> _EXERCISES TO COMPLETE_
a) Translate this sentence from the jewelry accounting discussion into Spanish: "If you want to be a jeweler, be a jeweler."
b) In the jewelry accounting discussion, how many different possibilities does the one line of jewelry with petroglyphs, stones and styles come to?
c) Continue the jewelry accounting discussion from its last sentence.

Hope this helps. If I can help more please contact me off line.

David Popham in Victoria BC where today at 9:00 am the sun was low and
the storm had yet to break so that the landscape was magical for very
brief five minutes

1 Like

Dave,

You might take a look at M.Y.O.B. It has the feature you want. We
don’t use it because we have one line of jewelry with 10 petroglyphs X
15 stones X 6 styles = 900 different possibilities. We would have
spent more time accounting than making jewelry, counting the pieces on
each strand of 4 mm beads, figuring breakage loss, etc. I’m sure there
are ways around this but we didn’t have the time to run two accounting
programs while we figured it out.

If you don’t have an absurdly extended line like we do it might work
for you.

We use Quickbooks and are constantly trying to work around the
program’s shortcomings

Some close friends with a silk painting and clothing business have
used M.Y.O.B. for years. One of the principles is a Harvard M.B.A. and
he highly recommends it. You can set it up so it does the “build” as
you sell a piece.

John Flynn

I was going to pass on answering this but I am going to throw my 2
cents in. If you want to be a jeweler, be a jeweler. If you want to
be an accountant, be an accountant. There are many independent
bookkeepers out there, who, for quite reasonable amounts of money,
will take care of all your bookkeeping needs. Usually, they either
have, or can easily get, systems that will interface with the ones
your accountants are using. You could spend 20% of your time doing
bookkeeping and not making jewelry to earn money from, or you could
take a small percentage of the extra money you will make by not
spending that time bookkeeping, and pay a bookkeeper. I found out a
long time ago that it is best to delegate the things you are not good
at and spend as much of your time as possible on the things you are
good at. On the other hand, if doing numbers moves you, then go for
it. Daniel R. Spirer, G.G. Spirer Somes Jewelers 1794 Massachusetts Ave
Cambridge, MA 02140 617-491-6000 @spirersomes
www.spirersomes.com

Dave, I have not been able to find software to combine all the
components that go into a finished piece either 

When I started my store seven years ago, I experimented with several
“Accounting Programs” to find one that would me to use it to track
inventory and to use as for point of sale receipts. None were a
perfect match but I found that MYOB was the best fit. At the time,
it was quite reasonably priced but has gone up a bunch over the
years.

> _DATASET SECTION_
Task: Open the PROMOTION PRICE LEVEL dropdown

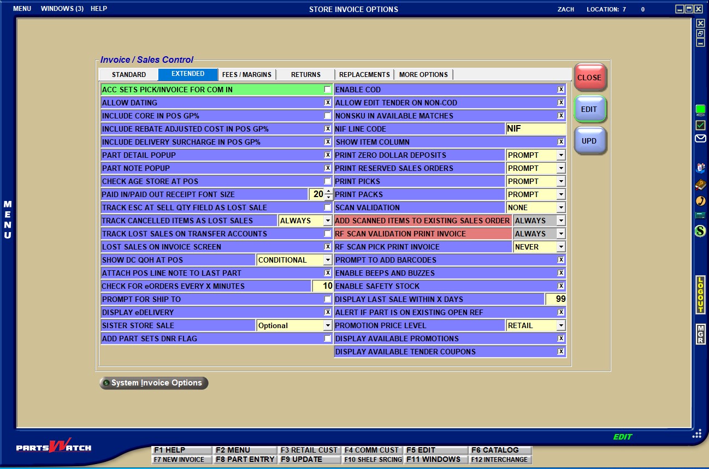Action: click(560, 325)
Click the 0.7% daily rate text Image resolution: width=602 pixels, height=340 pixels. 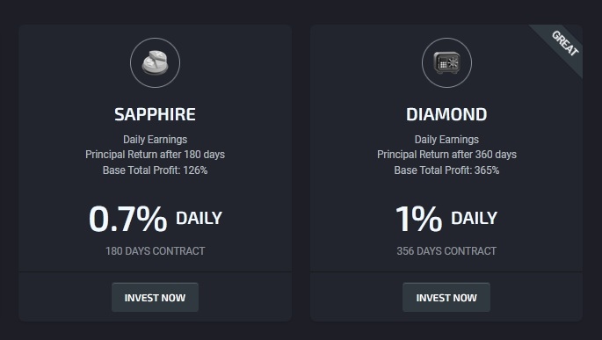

> _TASK-BY-TASK RESULTS_
a) Si quieres ser joyero, sé joyero.

b) 900 different possibilities.

c)
It will allow you, for example, to set up a ring as a built item with
sub items. IE Ring, Item # ring1001. It requires shank1002, Head
1003, head 1004, three heads 1005, and stone2001, stone 2002, and
three stones 2004 for a complete product. When you sell Ring1001,
all of the inventories for the other items are reduced and the proper
accounting is done on the Cost of Goods side. Note I said when the
ring “sells”. There are some drawbacks to this software but it is
the best fit for an off the shelf package that I have found. You can
get evaluation copy from MYOB.COM.

I don’t like this program, but I dislike it less than all the others
I have tried.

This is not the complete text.